(THE DATA begins)

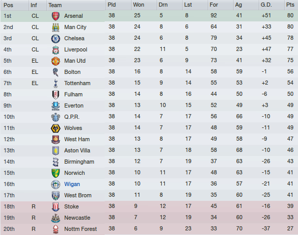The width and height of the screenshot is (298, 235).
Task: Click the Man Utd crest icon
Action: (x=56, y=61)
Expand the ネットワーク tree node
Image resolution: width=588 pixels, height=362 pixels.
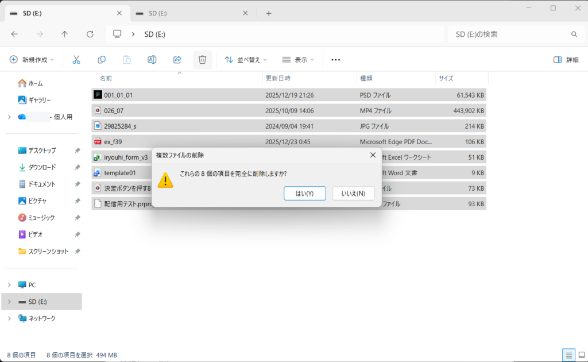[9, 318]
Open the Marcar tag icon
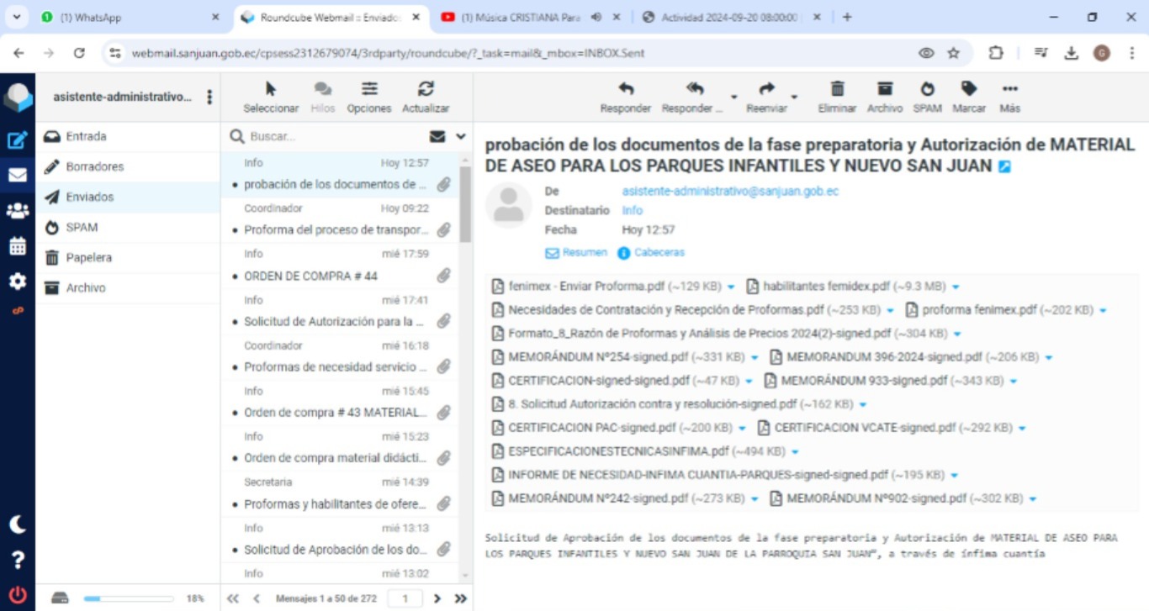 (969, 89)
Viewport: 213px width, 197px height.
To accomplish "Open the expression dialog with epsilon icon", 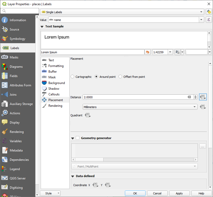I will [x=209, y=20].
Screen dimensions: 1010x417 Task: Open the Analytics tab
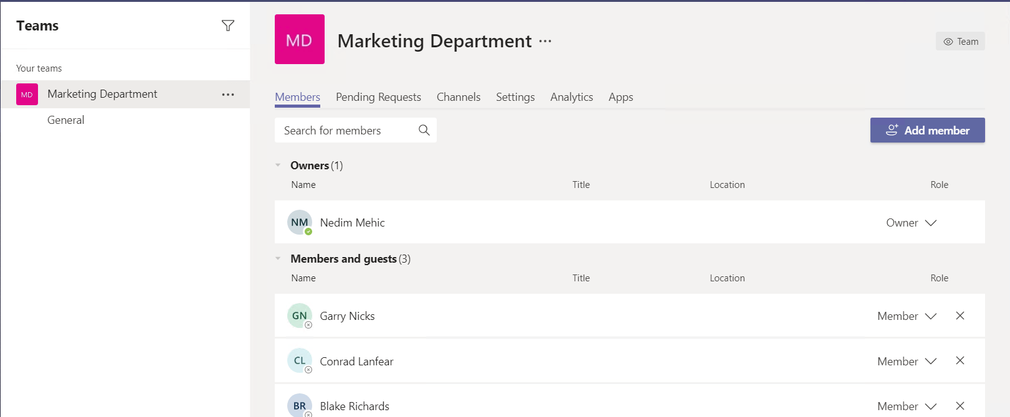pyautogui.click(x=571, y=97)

(THE DATA ends)

ACTIVITY: Every line from the one containing "Screen dimensions: 1010x417" through the end of the listing is to be copied exactly; the pictures are not.

OUTPUT:
Screen dimensions: 1010x417 Task: Open the Analytics tab
pyautogui.click(x=571, y=97)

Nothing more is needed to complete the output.